• _Short exercise A_: Say whether each statement below agrees with the article on oil speculators: (i) the article makes three main points; (ii) in the article's example, producers would bring 85 million barrels a day to market at $70 per barrel; (iii) the article claims that speculation by large institutional investors hurts the oil markets. For each, answer yes or no and quote the words from the article that settle it.
• _Short exercise B_: Write the next part of the article on oil speculators, starting right after its last sentence.
[BEGIN Source passage]
“If speculators had driven futures prices far above the level justified by fundamentals, we should have seen contango and/or large buildups in inventories. Yet, we see neither telltale sign.”
As oil prices continue to break records, people grow more restless and the politicians become more desperate to find a target for public outrage. Besides the easy scapegoat of “Big Oil,” the politicians, pundits, and now even the CEOs of major airlines are blaming “Big Speculators.” As I write, a second round of hearings on whether and how much to expand the powers of the Commodities Futures Trading Commission (CFTC) will soon begin. According to some experts testifying before Congress, if the government would simply crack down on institutional investors in oil futures contracts, then the price of crude could fall by as much as $70 per barrel.1

In this article, I make three main points. First, the theory of speculators driving oil prices does not fit the empirical evidence. Second, speculation—even by large institutional investors—plays a beneficial role in the oil markets. Finally, even if it were true that speculators were driving up prices, and even if this were a bad thing, it still would not follow that a federal government crackdown would make things better. Once again, it seems that the government has proposed a solution to an imaginary problem—a solution that won’t work as advertised. The situation is roughly analogous to the head of FEMA performing a rain dance after Hurricane Katrina, on the theory that extra precipitation would help displaced residents move back into their flooded neighborhoods.

Speculators Are Casing An Oil Bubble? Prove It!

Although hedge fund manager Michael Masters’s congressional testimony2 contained many impressive statistics showing the correlation between the rise in the price of oil and the amount of institutional money invested in commodities, economic theory shows that crucial telltale signs of an investment bubble are missing.

Let’s suppose for a moment that speculators really were driving oil prices above the level supported by the so-called fundamentals. For concreteness, imagine that at a price of $70 per barrel, producers would bring 85 million barrels (roughly the world’s current output of petroleum) to market per day, while physical consumers (refiners, industry, etc.) would purchase 85 million barrels per day. Quantity supplied equals quantity demanded, and economists can sleep at night.

Now imagine that, for whatever reason, outside investors who have nothing intrinsically to do with the oil market, begin buying billions of dollars’ worth of futures contracts. That is, they enter legally binding contracts with oil producers, where the investors agree that on a specified future date—say, twelve months in the future—they will hand over a certain amount of cash in exchange for 1,000 barrels of oil.

Naturally, the more of these contracts the investors snatch up, the higher the price they need to pay the oil producers. As the producers sell more and more, they realize that their capacity at that future date will eventually be reached. (They’ve already sold the “normal” number of futures contracts to airlines and other hedgers.)

Yet, the speculative investors continue to bid ever-higher amounts for the futures contracts for oil to be delivered in one year’s time. As the futures price climbs higher and higher, more and more people in the market believe it is excessive. When it hits $100 (compared to the current spot price of $70), there are many bearish speculators who have entered the futures market to take a short position, meaning that they have sold some of the futures contracts being purchased by the other, bullish speculators. At this point, the physical producers of oil aren’t even involved because the long and short speculators are simply making a side bet, as if they were spectators watching the “game” of the oil market play out.
[END Source passage]
[BEGIN Information shown]
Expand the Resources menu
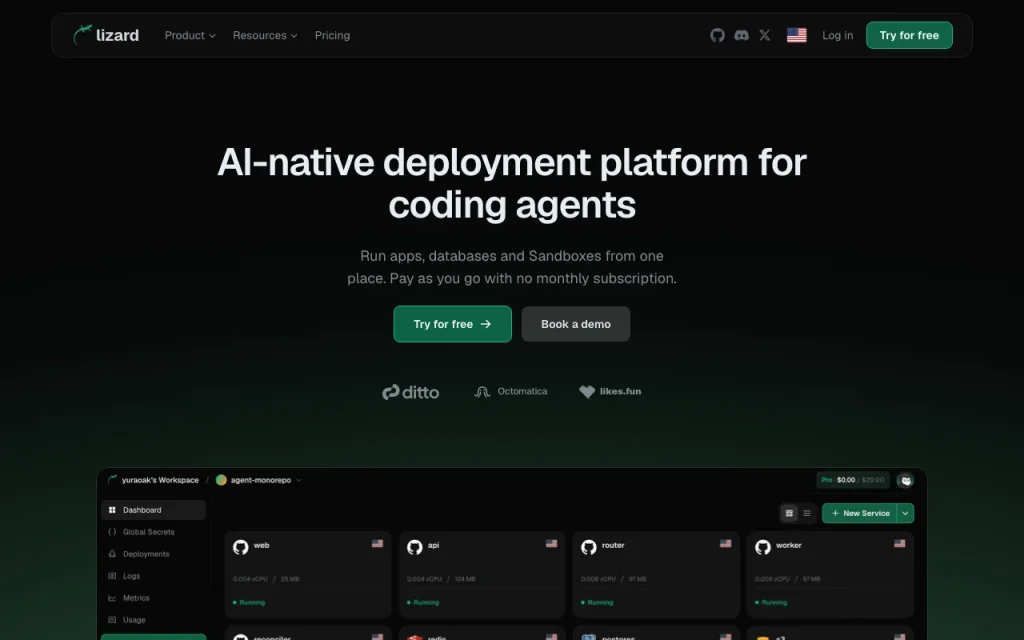Viewport: 1024px width, 640px height. pos(265,35)
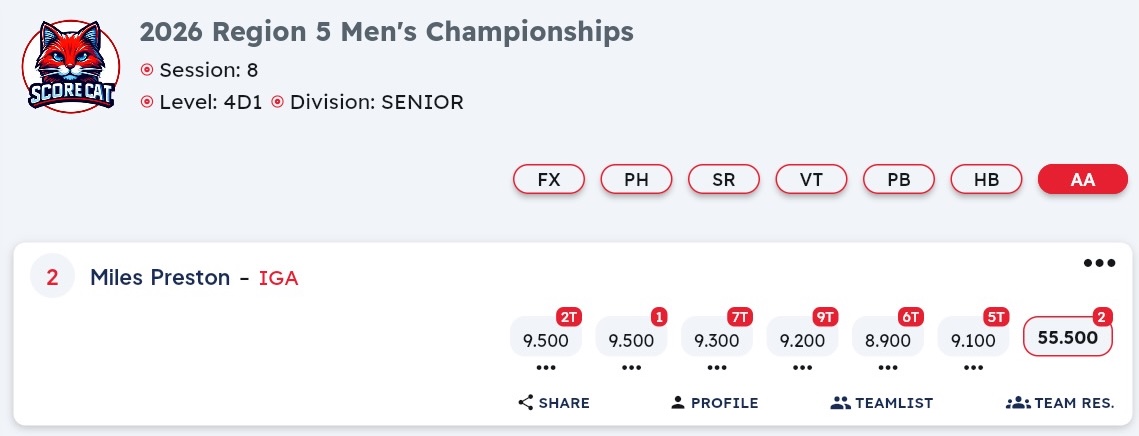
[END Information shown]
• _Task output A_:
(i) Yes: "In this article, I make three main points."
(ii) Yes: "imagine that at a price of $70 per barrel, producers would bring 85 million barrels (roughly the world’s current output of petroleum) to market per day"
(iii) No: "speculation—even by large institutional investors—plays a beneficial role in the oil markets."

• _Task output B_:
This suggests the first sign to look for if we want to establish that speculators have manipulated the price. If they were truly responsible for a massive spike in oil prices, there should have been a period of contango, a situation in which futures prices are higher than spot prices. (Note, though, that although price manipulation implies contango, contango does not necessarily imply price manipulation. Contango can exist in a market in which no price manipulation occurs.) Although there was a long stretch of contango, it ended in July 2007, and, since then, the oil market has generally been in backwardation,3 where the spot price has been higher than the futures prices for various future dates.

For more on the contango, see The Bootstrap Theory of the Oil Price, by Anthony de Jasay. Library of Economics and Liberty, July 7, 2008. For more on futures markets and speculation, see Futures and Options Markets, in the Concise Encyclopedia of Economics.

But wait—there is a possible explanation for the lack of contango. If the gap between the futures and spot price becomes large enough, people have the incentive to stockpile physical barrels of oil. For example, in our story, suppose that the futures price for one year out hits $140. Investors could then buy 1,000 barrels of spot oil at $70 each, short a futures contract, wait twelve months, and finally deliver the oil for $140 per barrel as the contract stipulates. The $70 profit per barrel would surely cover interest on the invested capital, storage costs, insurance, and other risks.

Obviously, this type of arbitrage opportunity would not persist. Assuming that the bullish speculators (who had initially driven up futures prices) kept buying contracts no matter what, that futures price would remain stuck at $140. Investors today would buy oil on the spot market to stockpile it, until the spot price had risen so high that it no longer made sense to tie up one’s money in the operation for twelve months. This, in fact, is the mechanism through which speculators in futures contracts could drive up spot prices. If the term structure data being analyzed came out infrequently, all of the dynamism might be missed; the analyst could see spot and futures prices at $70 in week one, and then both would be around $140 in week two. Thus, say some proponents of the speculative bubble theory, the lack of the contango signature doesn’t exonerate speculators from manipulating prices.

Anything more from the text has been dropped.